> _Listing_:
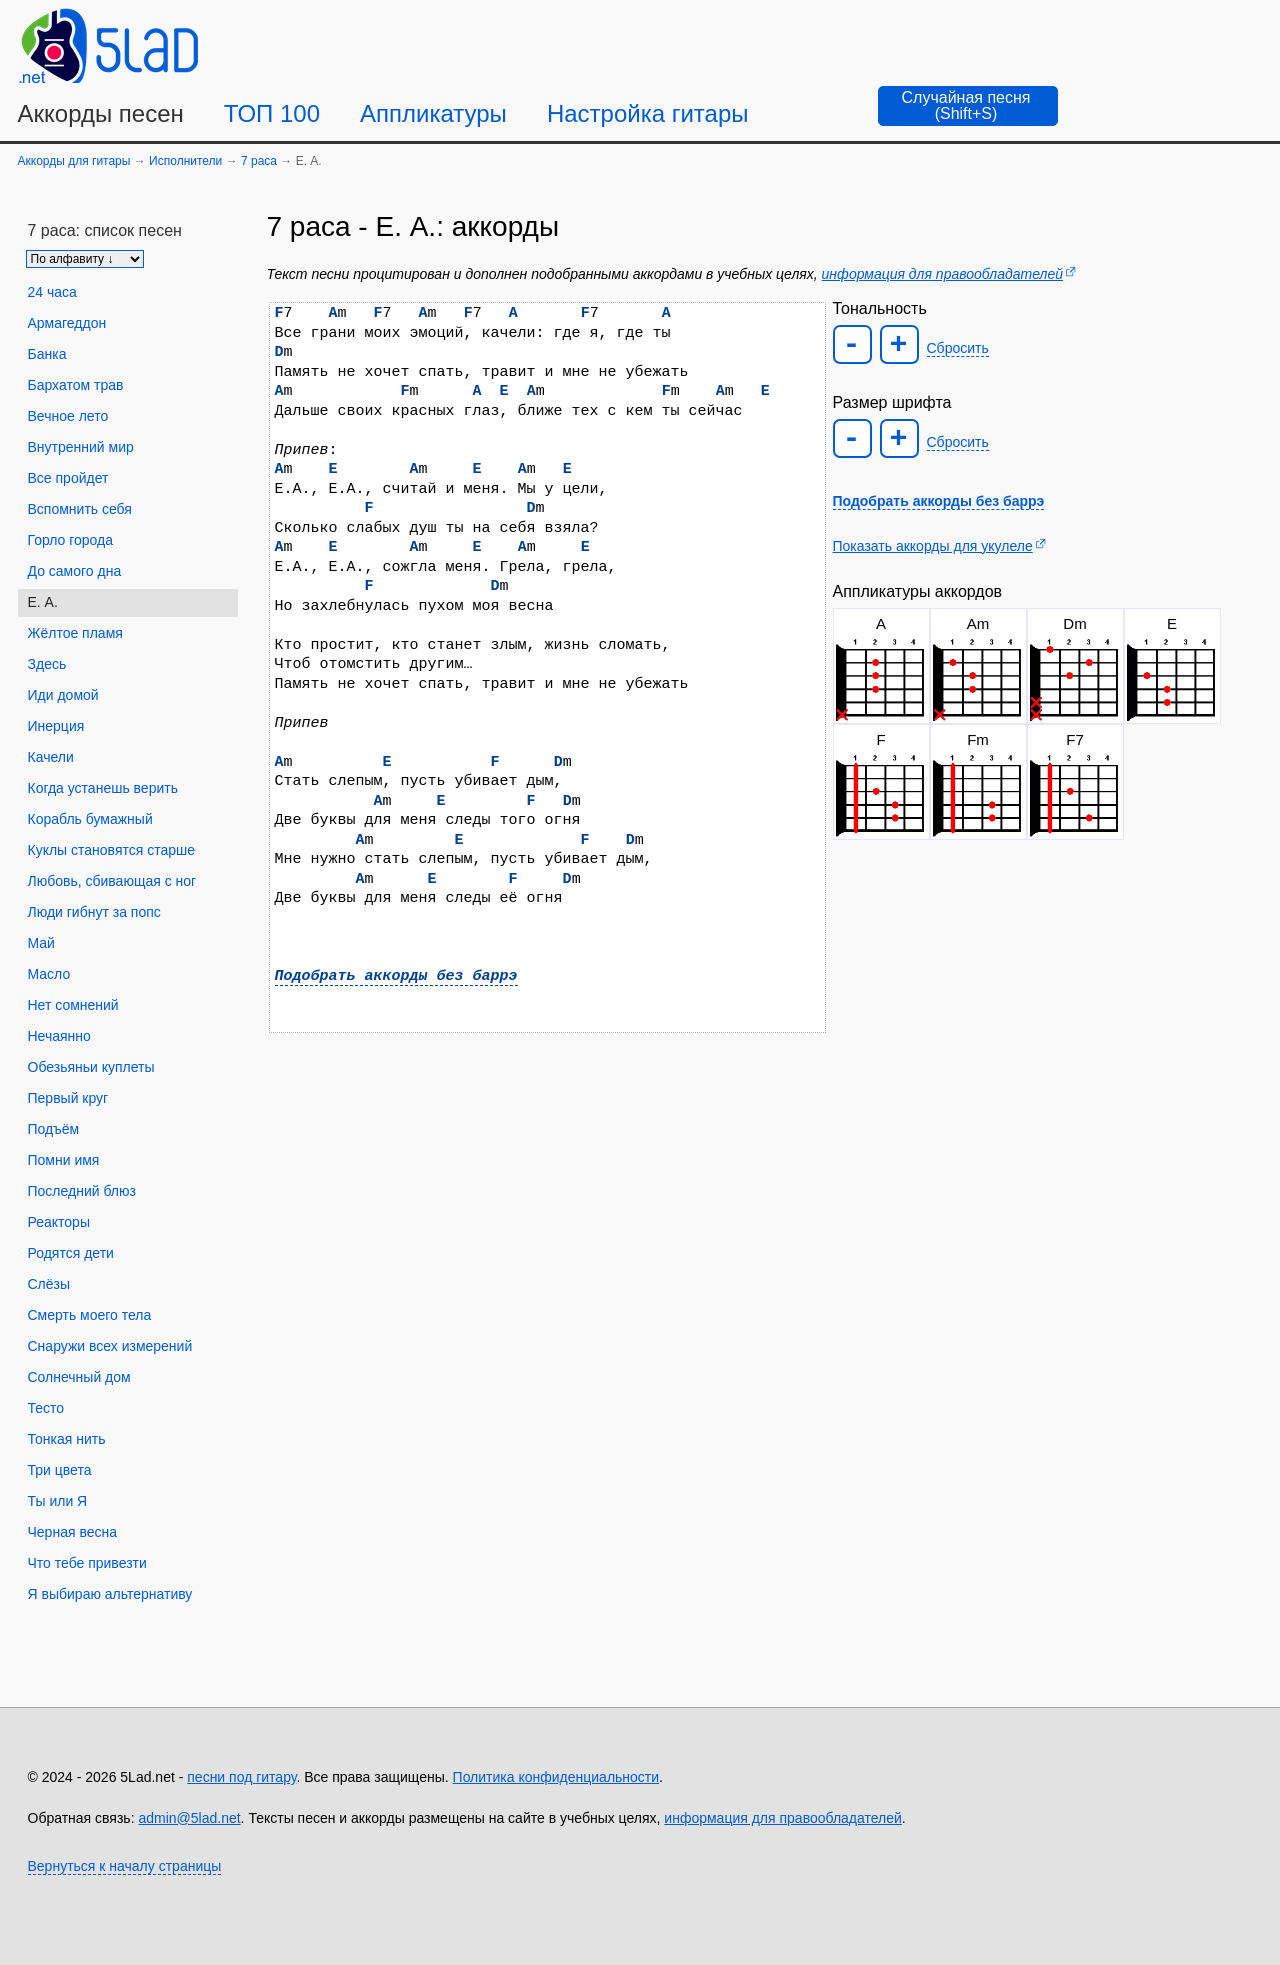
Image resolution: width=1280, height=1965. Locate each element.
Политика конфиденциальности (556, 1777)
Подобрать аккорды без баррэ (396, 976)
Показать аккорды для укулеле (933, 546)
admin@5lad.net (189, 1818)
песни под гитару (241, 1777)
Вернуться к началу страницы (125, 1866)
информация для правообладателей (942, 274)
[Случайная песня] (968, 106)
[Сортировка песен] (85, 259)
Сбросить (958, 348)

> _Exercise prompt_: Output the data above as a two-column CSV with the headers "request" and "answer" and one row per request. Put each request's text and its answer in their own quoted fields with line breaks turned into spaces, and leave out the pictures.

> _Exercise output_:
request,answer
"Image resolution: width=1280, height=1965. Locate each element. Политика конфиденциальности","(556, 1777)"
"Подобрать аккорды без баррэ","(396, 976)"
"Показать аккорды для укулеле","(933, 546)"
"admin@5lad.net","(189, 1818)"
"песни под гитару","(241, 1777)"
"Вернуться к началу страницы","(125, 1866)"
"информация для правообладателей","(942, 274)"
"[Случайная песня]","(968, 106)"
"[Сортировка песен]","(85, 259)"
"Сбросить","(958, 348)"